В тот вечер на праздничном банкете Ань Жаня напоили до полусмерти еще до того, как подали все блюда. Линь Си, хоть и был на банкете студенческого совета и своего класса, говорил на столе студенческого совета, что ему еще предстоит пить с классом и он не может пить слишком много, а на столе класса говорил, что ему еще предстоит пить со студенческим советом и здесь он пить не будет. Так, в итоге, он выпил всего полторы чашки.
Он немного беспокоился, сможет ли Ань Жань с его капризным желудком выпить столько, почти не поев. Поэтому, увидев, что люди из студенческого совета уже достаточно выпили, он быстро улизнул обратно к одноклассникам, чтобы прикрыть Ань Жаня.
Но одноклассники тоже были почти пьяны, так что Линь Си не смог особо его прикрыть. Когда они расходились по домам, оба были пьяны примерно на шестьдесят процентов.
В тот год, когда они переехали в детстве, Ань Жаню было всего пять, а Линь Си — четыре. Видеть, как другой напивается, было для них действительно впервые.
Когда Ань Жань напивался, он просто впадал в ступор, уставившись на что-то истуканом, пока его взгляд не привлекал другой предмет, и тогда он переводил взгляд на него и продолжал смотреть в ступоре.
Позже Линь Си спросил его, почему он впадает в ступор, когда напивается. Тот ответил: — Я не впадаю в ступор, у меня голова кружится. Все плывет перед глазами, будто мир переворачивается. Мне нужно замереть, чтобы хоть что-то разглядеть.
А вот Линь Си, когда напивался, наоборот, начинал глупо улыбаться. Что бы ты ему ни говорил, он смеялся. Он не отвечал, просто смотрел на тебя и глупо улыбался. В отличие от его обычной вежливой и отстраненной улыбки, эта улыбка давала почувствовать, что он полностью расслаблен. По словам Ань Жаня, это было «будто он ест сахарную вату». Исчезала та обычная сдержанность, которую он демонстрировал на людях. Он смеялся смущенно, как взрослый парень, но при этом невольно проявлял немного... сексуальности.
Ань Жань и так уже смотрел на него в ступоре, а теперь и вовсе не мог отвести глаз. Он просто смотрел, как тот смеется, и ему казалось, что весь мир окрасился в розовый цвет сахарной ваты.
Глядя на него, Ань Жань вдруг приблизился и сказал: — Линь Си, на самом деле... я тебе очень благодарен.
Линь Си, смеясь, начал приходить в себя. Функция ответа наконец снова включилась: — М-м? Что ты имеешь в виду?
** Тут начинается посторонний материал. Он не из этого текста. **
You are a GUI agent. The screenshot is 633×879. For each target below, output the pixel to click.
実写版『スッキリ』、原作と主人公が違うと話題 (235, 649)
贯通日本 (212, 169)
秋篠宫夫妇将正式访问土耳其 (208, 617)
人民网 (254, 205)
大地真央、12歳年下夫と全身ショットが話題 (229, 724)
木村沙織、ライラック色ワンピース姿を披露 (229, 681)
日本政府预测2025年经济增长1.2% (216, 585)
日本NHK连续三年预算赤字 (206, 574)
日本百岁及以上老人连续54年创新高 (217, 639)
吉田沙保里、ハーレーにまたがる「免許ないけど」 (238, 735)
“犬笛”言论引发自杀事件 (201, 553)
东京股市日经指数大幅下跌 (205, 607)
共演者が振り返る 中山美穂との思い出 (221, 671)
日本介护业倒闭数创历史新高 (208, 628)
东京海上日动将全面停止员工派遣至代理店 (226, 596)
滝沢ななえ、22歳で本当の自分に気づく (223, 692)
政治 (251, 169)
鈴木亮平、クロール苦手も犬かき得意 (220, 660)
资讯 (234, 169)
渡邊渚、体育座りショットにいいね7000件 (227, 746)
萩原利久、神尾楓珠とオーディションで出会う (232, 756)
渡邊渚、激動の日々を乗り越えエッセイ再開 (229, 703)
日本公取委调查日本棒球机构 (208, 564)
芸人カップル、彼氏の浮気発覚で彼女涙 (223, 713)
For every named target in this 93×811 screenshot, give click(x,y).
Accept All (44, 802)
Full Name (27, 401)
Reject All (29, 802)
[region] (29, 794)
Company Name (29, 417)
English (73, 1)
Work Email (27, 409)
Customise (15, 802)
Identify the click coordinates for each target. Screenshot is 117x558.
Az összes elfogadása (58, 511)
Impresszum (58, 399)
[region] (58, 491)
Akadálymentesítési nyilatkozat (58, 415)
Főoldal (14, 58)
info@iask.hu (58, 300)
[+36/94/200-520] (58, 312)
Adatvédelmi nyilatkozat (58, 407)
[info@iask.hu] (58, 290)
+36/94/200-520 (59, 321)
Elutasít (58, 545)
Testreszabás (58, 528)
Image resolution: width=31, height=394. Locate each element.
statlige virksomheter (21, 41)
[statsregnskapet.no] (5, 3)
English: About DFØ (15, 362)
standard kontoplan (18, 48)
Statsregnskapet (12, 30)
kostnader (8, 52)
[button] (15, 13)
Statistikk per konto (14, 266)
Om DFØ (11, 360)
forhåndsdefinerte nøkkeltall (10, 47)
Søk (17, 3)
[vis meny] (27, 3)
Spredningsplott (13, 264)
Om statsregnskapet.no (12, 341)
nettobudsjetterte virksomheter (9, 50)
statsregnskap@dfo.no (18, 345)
— В средней школе, в самый тяжелый период, я дрался с друзьями, расстался с девушкой, прогуливал уроки... Тогда, в тот год, на самом деле, умер мой дедушка. При жизни он всегда возлагал на меня большие надежды... Поэтому, когда его не стало, мне показалось, что больше никто ничего от меня не ждет, и для кого мне стараться... Мне захотелось немного опустить руки... — Перед глазами Ань Жаня все плыло, он ничего не видел четко и все больше приближался к Линь Си. Линь Си, едва пришедший в себя, почувствовал, как на него пахнуло алкоголем с такого близкого расстояния, и ему показалось, что он снова опьянел, иначе его лицо не было бы таким горячим.
— А я думал, ты хотел опустить руки только из-за расставания. Я тогда так разозлился, подумал, что ты слишком бесполезен.
— Ха-ха, угу, я помню, ты очень злился... Именно потому, что ты так ругал меня и презирал, я и почувствовал, что на самом деле я для тебя так важен... Достоин того, чтобы ты чего-то от меня ждал... Ты тогда еще угрожал мне, говорил, что если я не возьмусь за ум, то ты меня выгонишь и больше никогда не захочешь видеть...
— Угу... Я помню. Ты... ты не подходи так близко, ты... ты что хочешь?
Сказав это, Линь Си съежился в углу дивана и вытянул руку, чтобы загородить лицо Ань Жаня.
— Я хочу... я хочу поблагодарить тебя, — Затем он надул губы и поцеловал Линь Си в ладонь. Линь Си, словно его ударило током, рефлекторно отдернул руку. Ань Жань подумал: «Наконец-то я вижу твое лицо четко», а затем упал в объятия Линь Си и уснул.
Когда Ань Жань снова открыл глаза на следующее утро, первое, что он увидел, был Линь Си, тихонько свернувшийся под одеялом, половина лица которого была зарыта в одеяло и раскраснелась от духоты. Хотя описывать парня как «милого» кажется странным, он все равно считал Линь Си до смерти милым, даже милее, чем когда тот глупо улыбался пьяным.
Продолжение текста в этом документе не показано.